[Saved data entries]
________________________
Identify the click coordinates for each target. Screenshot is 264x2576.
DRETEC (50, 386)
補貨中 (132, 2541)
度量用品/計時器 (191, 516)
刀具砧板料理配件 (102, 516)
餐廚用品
________________________
* Work required:
An exact copy of every line above is what this asks for.

* Answer section:
Identify the click coordinates for each target. Screenshot is 264x2576.
DRETEC (50, 386)
補貨中 (132, 2541)
度量用品/計時器 (191, 516)
刀具砧板料理配件 (102, 516)
餐廚用品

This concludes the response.